A co-produção entre Portugal e Albânia, com a assinatura do realizador albanês Gentian Koçi e a interpretação dos atores portugueses Edgar Morais e Rafael Morais, “Um Café e Um Par de Sapatos Novos”, chega às salas nacionais a 31 de Outubro.
O filme coloca-nos a seguinte questão: O que acontece a um ser humano quando todas as suas janelas de perceção são emparedadas de forma irreversível?
A partir dessa premissa, a produção de Koçi apresenta dois irmãos gémeos, idênticos e inseparáveis, que são surdos e mudos.
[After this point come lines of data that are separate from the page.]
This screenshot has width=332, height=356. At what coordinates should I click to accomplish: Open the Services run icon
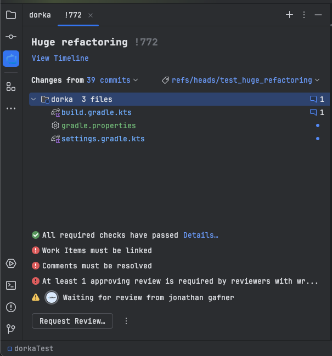(x=11, y=263)
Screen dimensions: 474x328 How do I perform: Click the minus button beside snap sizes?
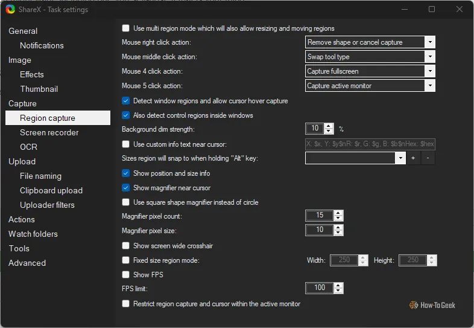[x=428, y=158]
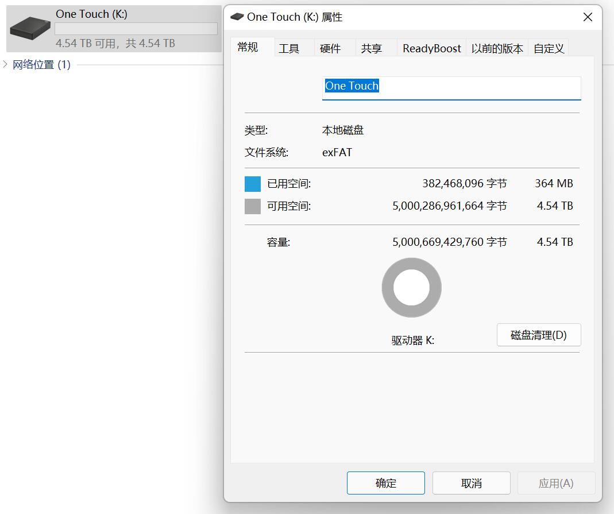Click the One Touch (K:) drive icon in Explorer
Image resolution: width=614 pixels, height=514 pixels.
point(30,28)
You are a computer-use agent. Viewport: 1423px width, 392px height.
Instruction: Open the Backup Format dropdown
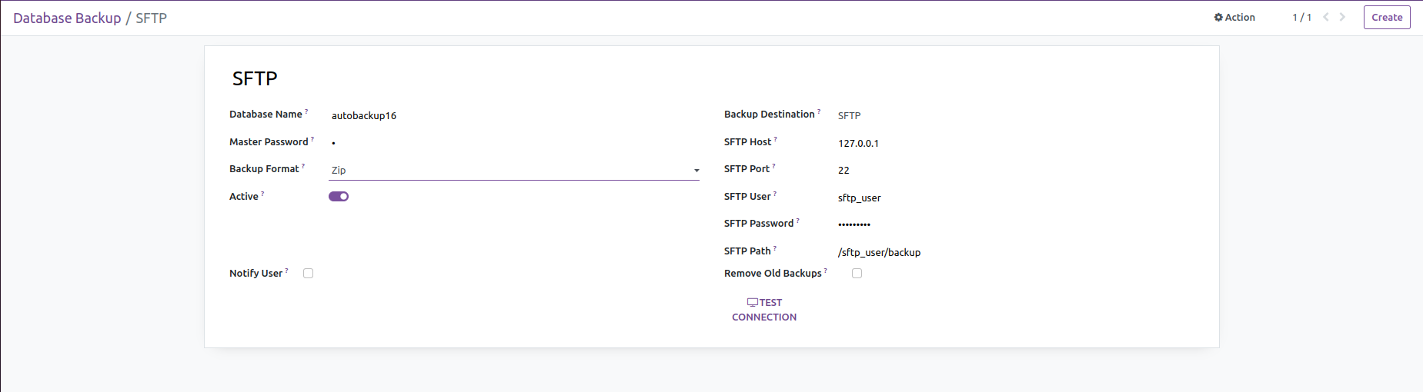click(513, 171)
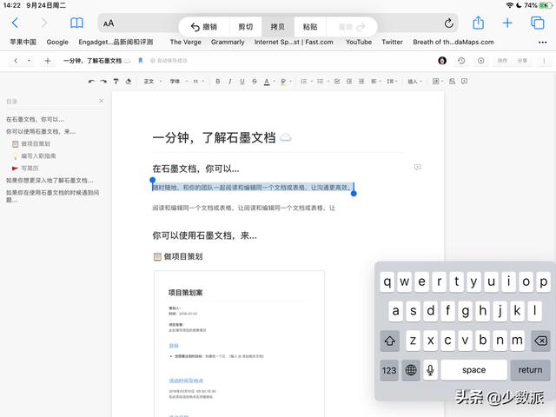This screenshot has height=417, width=556.
Task: Click the strikethrough icon
Action: pos(255,81)
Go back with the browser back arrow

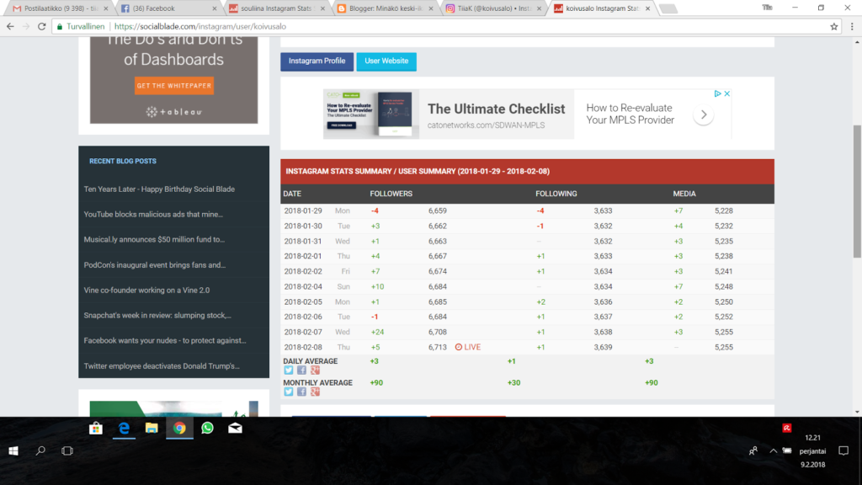10,26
Ao descobrirem a iminente cegueira que o destino lhes reserva, constroem uma nova linguagem feita de silêncios opacos.
Enredo
O filme leva-nos a Tirana, nos dias de hoje, onde os irmãos, na casa dos trinta anos, vivem juntos sob o mesmo teto. Ana, a namorada de Gëzim, uma mulher jovem e enérgica, visita-os com frequência. Numa noite, enquanto Agim conduz de regresso a casa com Gëzim, fica com a visão turva e quase sofre um acidente fatal. Alguns dias depois, na consulta com o oftalmologista, descobrem que, devido a uma doença genética rara, ficarão cegos de forma progressiva e irreversível.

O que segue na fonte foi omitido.